L'ancien cycliste Laurent Fignon annonce dans un livre qu'il s'est dopé tout au long de sa carrière, que c'était et reste encore actuellement une pratique généralisée chez l'ensemble des coureurs. Cette déclaration peut surprendre, dans la mesure où le dopage est en temps normal un tabou dans ce milieu. Laurent Fignon, en tant que consultant pour la télévision, a lui-même souvent cherché à écarter d'un revers de main les débats sur le dopage, alors que les affaires n'ont pas manqué au cours de la dernière décennie. Le cycliste professionnel a parfaitement conscience du côté illégal et mal perçue du dopage, et a donc bien intériorisé qu'il fallait se taire ou tenir un discours le condamnant. Dans la pratique néanmoins, l'idée qui semble prédominer est qu'il est forcément nécessaire pour être à armes égales avec les autres coureurs. On se retrouve dans la situation du dilemme du prisonnier élargi à tout un groupe : il suffit qu'une personne se dope pour déculpabiliser toutes les autres.

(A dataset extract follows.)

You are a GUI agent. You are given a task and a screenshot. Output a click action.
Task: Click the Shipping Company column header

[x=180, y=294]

Ceux qui se font prendre tentent soit de jouer aux étonnés, soit d'expliquer qu'ils ont fait comme tout le monde. C'est notamment le cas de Bernhard Kohl, troisième lors du tours 2008. Il explique aujourd'hui comment il a toujours eu recours au dopage, qu'il n'a fait que l'augmenter au fur et à mesure de sa carrière, et que les autres cyclistes ne peuvent tenir le rythme que grâce à cette aide. Il coopère aujourd'hui avec les autorités. Le fait qu'il ait réussi si longtemps à passer entre les mailles du filet montre que les contrôles ont plutôt tendance à laisser passer les coupables qu'à en créer de toutes pièces. Un coureur qui se révèle être positif sur un test lors d'une compétition longue est généralement dopé de bout en bout, et est contrôlé négatif à plusieurs tests avant d'être pris en faute. Cela explique que le dopage survive, alors que la multiplication des contrôles force les cyclistes à redoubler de prudence dans leurs pratiques.

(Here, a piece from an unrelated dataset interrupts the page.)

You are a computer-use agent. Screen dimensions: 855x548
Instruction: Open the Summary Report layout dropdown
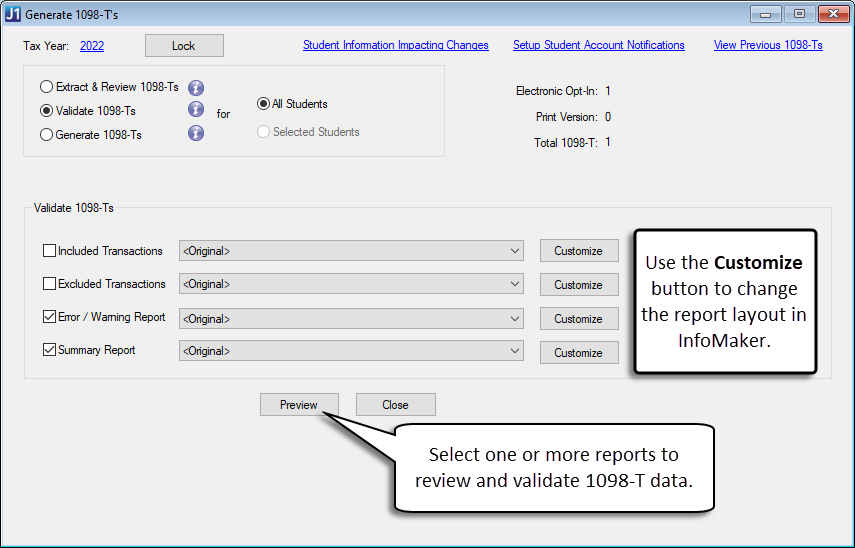(351, 351)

Si Laurent Fignon peut se permettre de telles déclarations, c'est qu'il fait aujourd'hui face à la maladie. Dans un tel combat, ses anciennes tricheries lui apparaissent probablement comme des événements plus dérisoires. Pendant sa carrière, il avait été contrôlé deux fois positif, alors qu'il aurait dû l'être à chaque fois. A l'approche du Tour de France, le sujet revient immanquablement sur le tapis. L'édition 2009 aura probablement son lot de champions contrôlés positifs. Le public en est conscient, mais continuera de s'intéresser au Tour, ne serait-ce que pour les beaux paysages et l'animation créée par la caravane.